The organization partners with a nonprofit, DKMS, to recruit bone marrow donors and raise money for research. Since 2015, Hallie Bea and her family have held drives where they encourages others to get swabbed and join the bone marrow donor registry.

“We’ve swabbed over 7,000 people and found over 100 matches for 100 families,” Bernard said.

Hallie Bea has given speeches to crowds of over 5,000 encouraging listeners to join the registry. In addition, Hallie’s Heroes is now dedicated to helping alleviated medical debt for other families of children with cancer.

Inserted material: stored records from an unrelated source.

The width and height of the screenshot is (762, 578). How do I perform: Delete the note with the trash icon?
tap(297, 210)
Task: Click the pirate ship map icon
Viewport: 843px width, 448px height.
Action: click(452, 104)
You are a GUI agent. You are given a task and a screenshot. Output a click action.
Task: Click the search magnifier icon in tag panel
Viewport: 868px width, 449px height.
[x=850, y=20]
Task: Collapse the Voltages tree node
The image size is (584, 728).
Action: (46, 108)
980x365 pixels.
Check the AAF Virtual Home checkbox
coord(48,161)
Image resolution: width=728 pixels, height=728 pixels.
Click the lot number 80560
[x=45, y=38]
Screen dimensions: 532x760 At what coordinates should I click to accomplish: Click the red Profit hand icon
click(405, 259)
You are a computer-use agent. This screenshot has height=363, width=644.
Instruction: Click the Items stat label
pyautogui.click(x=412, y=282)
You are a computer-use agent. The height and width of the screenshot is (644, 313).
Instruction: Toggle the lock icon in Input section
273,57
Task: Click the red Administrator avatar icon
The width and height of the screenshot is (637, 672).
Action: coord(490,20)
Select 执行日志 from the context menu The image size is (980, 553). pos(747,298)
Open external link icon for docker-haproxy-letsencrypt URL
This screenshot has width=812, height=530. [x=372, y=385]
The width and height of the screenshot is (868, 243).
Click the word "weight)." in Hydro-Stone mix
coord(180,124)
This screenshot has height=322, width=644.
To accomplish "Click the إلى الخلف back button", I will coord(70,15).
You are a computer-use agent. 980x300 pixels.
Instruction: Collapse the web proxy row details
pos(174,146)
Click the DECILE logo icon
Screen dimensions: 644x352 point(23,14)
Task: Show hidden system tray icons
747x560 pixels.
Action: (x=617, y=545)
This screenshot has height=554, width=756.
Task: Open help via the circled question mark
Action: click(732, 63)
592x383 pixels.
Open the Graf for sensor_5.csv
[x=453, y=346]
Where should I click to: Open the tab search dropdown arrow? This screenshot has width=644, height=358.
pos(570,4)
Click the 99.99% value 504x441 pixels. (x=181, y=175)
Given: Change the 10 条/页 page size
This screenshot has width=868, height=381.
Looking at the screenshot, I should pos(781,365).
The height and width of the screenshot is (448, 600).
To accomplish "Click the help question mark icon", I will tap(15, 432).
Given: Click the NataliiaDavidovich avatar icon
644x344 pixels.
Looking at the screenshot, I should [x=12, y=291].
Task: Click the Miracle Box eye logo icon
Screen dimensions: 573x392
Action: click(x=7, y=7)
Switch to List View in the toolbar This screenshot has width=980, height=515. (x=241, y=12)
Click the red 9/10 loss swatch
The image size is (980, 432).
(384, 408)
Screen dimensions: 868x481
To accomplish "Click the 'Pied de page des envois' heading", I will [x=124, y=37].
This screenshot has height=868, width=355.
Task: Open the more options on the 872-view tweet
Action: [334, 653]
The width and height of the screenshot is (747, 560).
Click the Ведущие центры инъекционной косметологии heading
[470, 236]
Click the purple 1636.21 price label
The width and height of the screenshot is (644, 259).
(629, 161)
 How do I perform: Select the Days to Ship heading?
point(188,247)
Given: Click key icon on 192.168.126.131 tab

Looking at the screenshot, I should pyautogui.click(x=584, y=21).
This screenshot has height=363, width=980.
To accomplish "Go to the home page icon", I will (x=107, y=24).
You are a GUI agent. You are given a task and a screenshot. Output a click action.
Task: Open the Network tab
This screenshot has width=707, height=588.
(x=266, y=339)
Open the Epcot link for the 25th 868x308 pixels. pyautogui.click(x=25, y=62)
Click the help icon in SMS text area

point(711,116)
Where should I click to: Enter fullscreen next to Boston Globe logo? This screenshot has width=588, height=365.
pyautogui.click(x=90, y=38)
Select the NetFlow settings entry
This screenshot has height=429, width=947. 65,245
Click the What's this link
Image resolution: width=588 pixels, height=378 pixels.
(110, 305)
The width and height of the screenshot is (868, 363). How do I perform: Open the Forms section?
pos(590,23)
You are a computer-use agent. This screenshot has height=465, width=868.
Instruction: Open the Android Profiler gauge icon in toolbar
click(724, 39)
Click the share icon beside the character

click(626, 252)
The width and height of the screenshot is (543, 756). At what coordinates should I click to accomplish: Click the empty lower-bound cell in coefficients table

“We see the St. Jude’s commercial, we see sick kids and we look away,” Barnard said. “We need to do more for our children and our future. We need our children to be seen.”

Barnard said Hallie Bea and her family are empowered by their work through their nonprofit.

Hallie Bea wants to be a nurse in the bone marrow transplant unit when she grows up.